Tuesday, 19 August 2025

Bogorovsk, the Sixth!

The Kurlandian battery opens fire. (Below) Alas, however, the gunners are too well steeped in the doctrines of Mittelheim artillery. This is a doctrine which seeks to surprise the enemy and, to be fair, their own troops, by missing all the time and rarely ever inflicting any casualties. This wrong-foots the enemy, laying them open to more effective forms of attack such as tickling or pillow fighting.


Still, for General Retchin there are surely a range of other interesting and effective options. Or so one might think.  Although the enemy artillery is on the glacis, and so too close to be the target of a trench raid, the enemy saps are not. A company of Kurlandian grenadiers, accompanied by a unit of sappers, launches a bold attack upon the enemy supporting trenches, seeking to fill them in (below).

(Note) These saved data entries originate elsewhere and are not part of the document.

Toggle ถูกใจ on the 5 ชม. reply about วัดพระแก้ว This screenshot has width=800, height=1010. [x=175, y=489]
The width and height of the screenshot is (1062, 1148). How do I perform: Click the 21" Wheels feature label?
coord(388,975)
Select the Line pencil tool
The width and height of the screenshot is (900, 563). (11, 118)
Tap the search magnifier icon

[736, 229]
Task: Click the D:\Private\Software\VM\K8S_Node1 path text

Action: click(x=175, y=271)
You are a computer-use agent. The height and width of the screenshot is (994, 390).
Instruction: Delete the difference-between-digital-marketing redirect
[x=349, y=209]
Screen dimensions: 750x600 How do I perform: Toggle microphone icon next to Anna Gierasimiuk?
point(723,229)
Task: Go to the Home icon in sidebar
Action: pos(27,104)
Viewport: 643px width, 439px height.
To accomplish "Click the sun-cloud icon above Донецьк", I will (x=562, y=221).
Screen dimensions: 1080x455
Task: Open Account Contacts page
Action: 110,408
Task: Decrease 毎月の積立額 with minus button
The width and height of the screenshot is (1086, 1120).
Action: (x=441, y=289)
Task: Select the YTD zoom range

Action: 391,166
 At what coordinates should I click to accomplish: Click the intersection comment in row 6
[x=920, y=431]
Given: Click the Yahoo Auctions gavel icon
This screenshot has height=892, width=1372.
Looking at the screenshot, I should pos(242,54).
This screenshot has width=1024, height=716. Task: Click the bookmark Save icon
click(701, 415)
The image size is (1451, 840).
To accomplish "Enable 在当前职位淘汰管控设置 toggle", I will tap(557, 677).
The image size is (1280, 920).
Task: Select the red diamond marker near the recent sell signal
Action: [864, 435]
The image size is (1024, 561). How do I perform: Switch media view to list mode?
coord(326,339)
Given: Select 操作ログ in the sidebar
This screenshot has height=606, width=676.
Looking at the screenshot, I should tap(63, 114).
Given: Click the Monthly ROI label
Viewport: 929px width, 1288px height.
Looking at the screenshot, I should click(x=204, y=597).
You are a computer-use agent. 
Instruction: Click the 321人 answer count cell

Alas, the only thing that gets filled in is the sappers themselves. There are, in life, many sad sights to be seen: the weeping of a child; the howl of a hungry hound; an English penalty shoot-out. But there are surely few things sadder than seeing a trench raid defeated by a trench that has no enemy troops in it whatsoever. One can only surmise that the Nabstrian works were inhabited by some particularly doughty badgers; or some very long and surprisingly elastic worms. Whatever the reason, Retchin again finds himself lounging on the sofa when Mister Cock-up comes calling.

Things don't improve, however.


(Above) The Nabstrian batteries reload and pound the bastion. Clearly poorly trained, they hit their target, rendering irrelevant their carefully husbanded pillow cases.

On the other side of the siege works, things aren't much better either.


(Above) Before one can say "This is likely to sting a bit", Nasbtrian sappers have popped no less than three artillery positions on the glacis. Worse, Rumpfler is able to move up three batteries to occupy these new positions. The defending batteries fire but have the predictable effect - which is to say Jacques Merde.


Worse, the busy Nabstrian sapper companies then plop two more emplacements in front of the Kurlandian bastion. From these positions, Rumpfler's artillery will be able to commence breaching fire. At so short a range, and with a target that is literally larger than a barn door, some of their fire is bound to hit. You'd think.

And so, as General Retchin makes up a bed for Mister Cock-up, the situation for the defenders looks dimmer than a Guard's officer on a foggy morning.